### [Problem statement]
Here are some entries; quote each one exactly.
════════
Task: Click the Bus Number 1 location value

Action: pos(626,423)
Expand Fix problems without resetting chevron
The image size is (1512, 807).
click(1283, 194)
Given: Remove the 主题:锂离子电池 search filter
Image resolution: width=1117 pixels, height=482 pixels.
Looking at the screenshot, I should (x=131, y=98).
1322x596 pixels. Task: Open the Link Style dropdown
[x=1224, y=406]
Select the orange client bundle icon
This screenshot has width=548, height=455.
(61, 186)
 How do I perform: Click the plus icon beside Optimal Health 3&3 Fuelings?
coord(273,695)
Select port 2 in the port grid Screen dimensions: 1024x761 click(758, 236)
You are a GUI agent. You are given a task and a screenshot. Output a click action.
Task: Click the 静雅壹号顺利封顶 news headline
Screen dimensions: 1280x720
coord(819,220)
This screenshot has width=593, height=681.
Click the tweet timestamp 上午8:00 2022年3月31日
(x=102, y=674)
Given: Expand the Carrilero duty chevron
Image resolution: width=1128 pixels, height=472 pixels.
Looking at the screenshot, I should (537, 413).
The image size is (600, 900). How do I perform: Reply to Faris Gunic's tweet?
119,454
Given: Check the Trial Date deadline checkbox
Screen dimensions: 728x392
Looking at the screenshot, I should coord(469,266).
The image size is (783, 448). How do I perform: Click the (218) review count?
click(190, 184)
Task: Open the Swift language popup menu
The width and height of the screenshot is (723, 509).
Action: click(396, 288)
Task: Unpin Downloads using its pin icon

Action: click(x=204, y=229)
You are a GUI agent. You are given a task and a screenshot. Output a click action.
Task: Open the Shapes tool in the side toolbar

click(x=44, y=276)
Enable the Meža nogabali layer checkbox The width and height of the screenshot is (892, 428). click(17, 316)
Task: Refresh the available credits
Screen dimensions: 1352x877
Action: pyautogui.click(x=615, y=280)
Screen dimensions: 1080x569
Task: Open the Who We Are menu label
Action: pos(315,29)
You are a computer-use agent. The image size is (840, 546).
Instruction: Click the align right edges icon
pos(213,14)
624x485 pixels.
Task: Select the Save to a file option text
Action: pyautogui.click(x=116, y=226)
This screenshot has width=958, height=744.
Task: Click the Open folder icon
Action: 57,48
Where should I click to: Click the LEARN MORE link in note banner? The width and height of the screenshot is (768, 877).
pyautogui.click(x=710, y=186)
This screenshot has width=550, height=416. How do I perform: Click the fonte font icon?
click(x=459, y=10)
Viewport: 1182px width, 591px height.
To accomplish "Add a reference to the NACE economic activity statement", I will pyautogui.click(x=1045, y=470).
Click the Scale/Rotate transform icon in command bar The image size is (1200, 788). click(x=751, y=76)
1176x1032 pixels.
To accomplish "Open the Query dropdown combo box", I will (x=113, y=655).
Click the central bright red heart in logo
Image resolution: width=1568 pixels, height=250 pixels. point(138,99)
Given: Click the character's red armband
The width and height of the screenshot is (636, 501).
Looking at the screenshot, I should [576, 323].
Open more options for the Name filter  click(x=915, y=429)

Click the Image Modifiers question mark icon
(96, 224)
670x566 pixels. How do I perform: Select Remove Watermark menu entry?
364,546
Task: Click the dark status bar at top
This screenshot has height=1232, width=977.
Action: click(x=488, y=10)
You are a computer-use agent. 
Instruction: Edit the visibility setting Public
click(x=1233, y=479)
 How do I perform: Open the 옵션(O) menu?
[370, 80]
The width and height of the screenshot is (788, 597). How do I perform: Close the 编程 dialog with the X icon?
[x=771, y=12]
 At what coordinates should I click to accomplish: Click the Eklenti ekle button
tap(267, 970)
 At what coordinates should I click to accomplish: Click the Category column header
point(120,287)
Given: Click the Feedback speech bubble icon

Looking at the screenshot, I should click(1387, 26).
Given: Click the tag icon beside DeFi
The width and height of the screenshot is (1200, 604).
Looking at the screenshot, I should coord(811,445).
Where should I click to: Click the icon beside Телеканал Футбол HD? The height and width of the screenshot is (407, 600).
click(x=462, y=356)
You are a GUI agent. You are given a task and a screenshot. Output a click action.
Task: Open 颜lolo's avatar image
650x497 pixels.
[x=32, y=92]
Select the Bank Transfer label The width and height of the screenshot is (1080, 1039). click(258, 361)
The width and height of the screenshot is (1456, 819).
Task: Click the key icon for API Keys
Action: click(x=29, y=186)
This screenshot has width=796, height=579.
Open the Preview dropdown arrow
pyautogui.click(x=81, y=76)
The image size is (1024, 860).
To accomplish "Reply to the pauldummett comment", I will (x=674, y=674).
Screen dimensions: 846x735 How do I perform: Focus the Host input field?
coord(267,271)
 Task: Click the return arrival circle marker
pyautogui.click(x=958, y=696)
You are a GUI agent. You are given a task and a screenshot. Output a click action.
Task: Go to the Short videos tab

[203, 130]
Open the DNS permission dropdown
════════
### [Task answer]
Task: Click the Bus Number 1 location value

Action: pos(626,423)
Expand Fix problems without resetting chevron
The image size is (1512, 807).
click(1283, 194)
Given: Remove the 主题:锂离子电池 search filter
Image resolution: width=1117 pixels, height=482 pixels.
Looking at the screenshot, I should (x=131, y=98).
1322x596 pixels. Task: Open the Link Style dropdown
[x=1224, y=406]
Select the orange client bundle icon
This screenshot has width=548, height=455.
(61, 186)
 How do I perform: Click the plus icon beside Optimal Health 3&3 Fuelings?
coord(273,695)
Select port 2 in the port grid Screen dimensions: 1024x761 click(758, 236)
You are a GUI agent. You are given a task and a screenshot. Output a click action.
Task: Click the 静雅壹号顺利封顶 news headline
Screen dimensions: 1280x720
coord(819,220)
This screenshot has width=593, height=681.
Click the tweet timestamp 上午8:00 2022年3月31日
(x=102, y=674)
Given: Expand the Carrilero duty chevron
Image resolution: width=1128 pixels, height=472 pixels.
Looking at the screenshot, I should (537, 413).
The image size is (600, 900). How do I perform: Reply to Faris Gunic's tweet?
119,454
Given: Check the Trial Date deadline checkbox
Screen dimensions: 728x392
Looking at the screenshot, I should coord(469,266).
The image size is (783, 448). How do I perform: Click the (218) review count?
click(190, 184)
Task: Open the Swift language popup menu
The width and height of the screenshot is (723, 509).
Action: click(396, 288)
Task: Unpin Downloads using its pin icon

Action: click(x=204, y=229)
You are a GUI agent. You are given a task and a screenshot. Output a click action.
Task: Open the Shapes tool in the side toolbar

click(x=44, y=276)
Enable the Meža nogabali layer checkbox The width and height of the screenshot is (892, 428). click(17, 316)
Task: Refresh the available credits
Screen dimensions: 1352x877
Action: pyautogui.click(x=615, y=280)
Screen dimensions: 1080x569
Task: Open the Who We Are menu label
Action: pos(315,29)
You are a computer-use agent. The image size is (840, 546).
Instruction: Click the align right edges icon
pos(213,14)
624x485 pixels.
Task: Select the Save to a file option text
Action: pyautogui.click(x=116, y=226)
This screenshot has width=958, height=744.
Task: Click the Open folder icon
Action: 57,48
Where should I click to: Click the LEARN MORE link in note banner? The width and height of the screenshot is (768, 877).
pyautogui.click(x=710, y=186)
This screenshot has width=550, height=416. How do I perform: Click the fonte font icon?
click(x=459, y=10)
Viewport: 1182px width, 591px height.
To accomplish "Add a reference to the NACE economic activity statement", I will pyautogui.click(x=1045, y=470).
Click the Scale/Rotate transform icon in command bar The image size is (1200, 788). click(x=751, y=76)
1176x1032 pixels.
To accomplish "Open the Query dropdown combo box", I will (x=113, y=655).
Click the central bright red heart in logo
Image resolution: width=1568 pixels, height=250 pixels. point(138,99)
Given: Click the character's red armband
The width and height of the screenshot is (636, 501).
Looking at the screenshot, I should [576, 323].
Open more options for the Name filter  click(x=915, y=429)

Click the Image Modifiers question mark icon
(96, 224)
670x566 pixels. How do I perform: Select Remove Watermark menu entry?
364,546
Task: Click the dark status bar at top
This screenshot has height=1232, width=977.
Action: click(x=488, y=10)
You are a computer-use agent. 
Instruction: Edit the visibility setting Public
click(x=1233, y=479)
 How do I perform: Open the 옵션(O) menu?
[370, 80]
The width and height of the screenshot is (788, 597). How do I perform: Close the 编程 dialog with the X icon?
[x=771, y=12]
 At what coordinates should I click to accomplish: Click the Eklenti ekle button
tap(267, 970)
 At what coordinates should I click to accomplish: Click the Category column header
point(120,287)
Given: Click the Feedback speech bubble icon

Looking at the screenshot, I should click(1387, 26).
Given: Click the tag icon beside DeFi
The width and height of the screenshot is (1200, 604).
Looking at the screenshot, I should coord(811,445).
Where should I click to: Click the icon beside Телеканал Футбол HD? The height and width of the screenshot is (407, 600).
click(x=462, y=356)
You are a GUI agent. You are given a task and a screenshot. Output a click action.
Task: Open 颜lolo's avatar image
650x497 pixels.
[x=32, y=92]
Select the Bank Transfer label The width and height of the screenshot is (1080, 1039). click(258, 361)
The width and height of the screenshot is (1456, 819).
Task: Click the key icon for API Keys
Action: click(x=29, y=186)
This screenshot has width=796, height=579.
Open the Preview dropdown arrow
pyautogui.click(x=81, y=76)
The image size is (1024, 860).
To accomplish "Reply to the pauldummett comment", I will (x=674, y=674).
Screen dimensions: 846x735 How do I perform: Focus the Host input field?
coord(267,271)
 Task: Click the return arrival circle marker
pyautogui.click(x=958, y=696)
You are a GUI agent. You are given a task and a screenshot. Output a click action.
Task: Go to the Short videos tab

[203, 130]
Open the DNS permission dropdown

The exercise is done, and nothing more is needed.